WHAT YOU NEED TO DO →
For the records below, print the lines from the line with "You are a GUI" through the line with "[Advertisement] (735, 214)" exactly as written; include both end lines and exclude the rest.

╭─ GIVEN ENTRIES

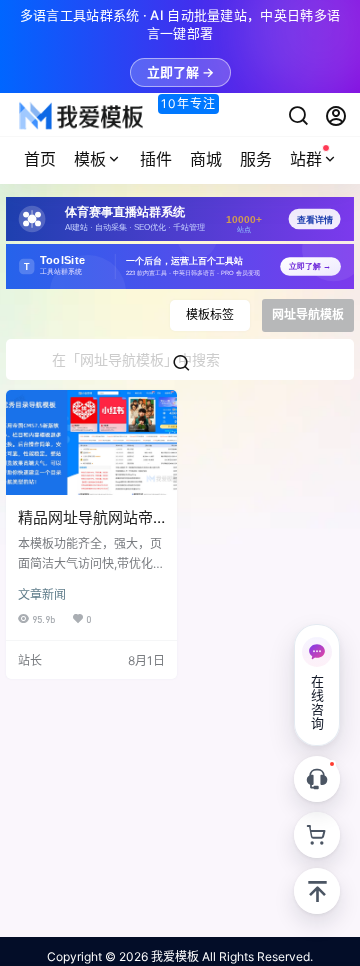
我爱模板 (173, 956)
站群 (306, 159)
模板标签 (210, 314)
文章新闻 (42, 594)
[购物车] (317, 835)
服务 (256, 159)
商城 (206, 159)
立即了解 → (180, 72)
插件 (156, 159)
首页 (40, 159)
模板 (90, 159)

╰─
╭─ GIVEN ENTRIES

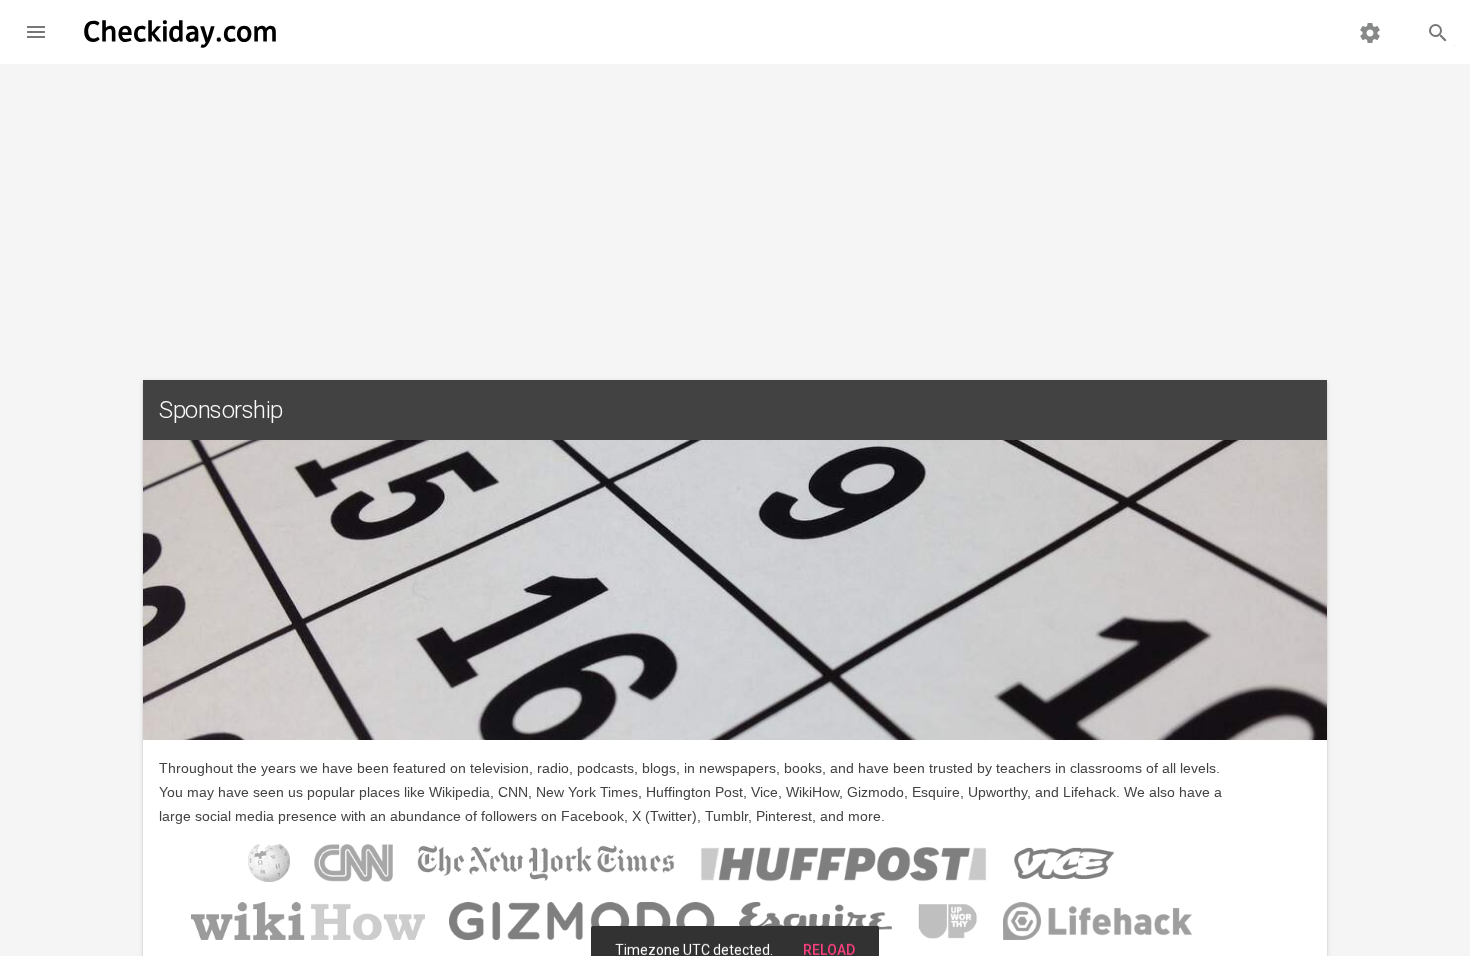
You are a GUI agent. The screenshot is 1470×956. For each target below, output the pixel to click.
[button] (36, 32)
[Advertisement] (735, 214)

╰─

EXERCISE RESULT →
You are a GUI agent. The screenshot is 1470×956. For each target below, output the pixel to click.
[button] (36, 32)
[Advertisement] (735, 214)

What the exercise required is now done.